Responding to a spate of horse deaths, the owners of Santa Anita racetrack announced a series of safety protocols Friday, including the creation of an equine-welfare position, but there was still no immediate word when racing might resume at the famed facility.
The infield training track at Santa Anita reopened for jogging and gentle gallops Friday, but the main track remained closed while experts continued inspecting the racing surface in the wake of 21 horse deaths at the facility since Dec. 26.
The track is in the midst of an unprecedented suspension of racing in response to the deaths, with former track superintendent Dennis Moore and Mick Peterson of Racing Services Testing Lab being brought in to conduct a thorough analysis of the main track.
That inspection officially began Thursday. But Moore and Peterson said their review of the infield training track determined it was ready for light work by horses. None of the horse deaths at the facility involved injuries sustained on the training track.
While the inspection continues, track owner The Stronach Group announced a series of “safety and welfare” protocols that will be in effect when the track reopens.
— Trainers who want to put a horse through timed, high-speed training exercises will be required to ask for permission 24 hours in advance. Officials said the move will help track veterinarians identify “at-risk” horses by evaluating past performance, workout data and physical inspections.
— The track has hired additional veterinarians “to observe all horses entering and exiting the tracks each morning during training hours.”
— The track is also instituting a “House Rule” requiring “complete transparency with regard to veterinary records,” requiring that the records follow the horse through changes in trainers or owners.
— Santa Anita also created the position of Director of Equine Welfare, which will be filled by an accredited veterinarian. The position will oversee “all aspects of equine well-being and will lead a Rapid Response team for injuries.” That team will investigate all factors contributing to the injury and share its findings with the public, track officials said.
“We’re looking forward to returning to normal, but it will be a new normal,” said Tim Ritvo, chief operating officer of The Stronach Group. “The safety of our equine and human athletes remains our highest priority. We need to work together and continue to create not only our own internal audits, but an open and honest dialogue with all of the stakeholders and evaluate best practices at other racetracks around the world.”
Earlier Friday, Ritvo told Daily Racing Form that more intense, yet still restricted, workouts may begin on the training track Monday. He also said jogging and galloping may be permitted on the main track beginning Monday, possibly expanding to regular workouts by next weekend.
“We’ll start jogging and galloping for a few days and look to start working next weekend, if everything is good,” Ritvo told Daily Racing Form.
Ritvo said that depending on the status of the track inspection and the weather, racing could potentially resume at the track on March 21 or March 22.
The most recent fatality at the track occurred Tuesday morning, when a 4-year-old filly named Lets Light the Way was injured during training and had to be euthanized. The horse’s death was the 21st at the park since Dec. 26. Between December and February the previous year, only 10 horses died at the track, compared with eight in 2016-17 and 14 in 2015-16.

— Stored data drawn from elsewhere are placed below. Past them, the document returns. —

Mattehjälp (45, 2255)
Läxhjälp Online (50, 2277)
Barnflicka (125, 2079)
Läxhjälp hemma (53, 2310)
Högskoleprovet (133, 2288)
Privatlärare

The Tuesday death led to the suspension of all racing and training activity at the park to allow for the more thorough inspection of the racing surface.
Moore was Santa Anita’s track superintendent until he retired in December. He is now track superintendent for Del Mar and Los Alamitos race tracks.
The suspension of racing means some critical races that had been set for this weekend have been scrubbed and will need to be rescheduled.
Santa Anita was set to have five stakes races Saturday, including the Grade 2 San Felipe Stakes, in which Game Winner — who is undefeated in four starts and was named last year’s champion 2-year-old colt — was set to make his first 2019 start as he prepares for the Kentucky Derby.
Game Winner’s stablemate, Improbable, is undefeated in three starts and was also set for his 2019 debut in the same race for trainer Bob Baffert.
Other stakes races that had been set for Saturday were the Grade 1 Santa Anita Handicap, Grade 1 Frank E. Kilroe Mile, Grade 2 San Carlos Stakes and the China Doll Stakes.
One stakes race — the Santa Ysabel Stakes — was set for Sunday.
Some animal-advocacy groups, including People for the Ethical Treatment of Animals, have called for a halt to racing at the track and for investigations into the trainers and veterinary records of the horses that have died.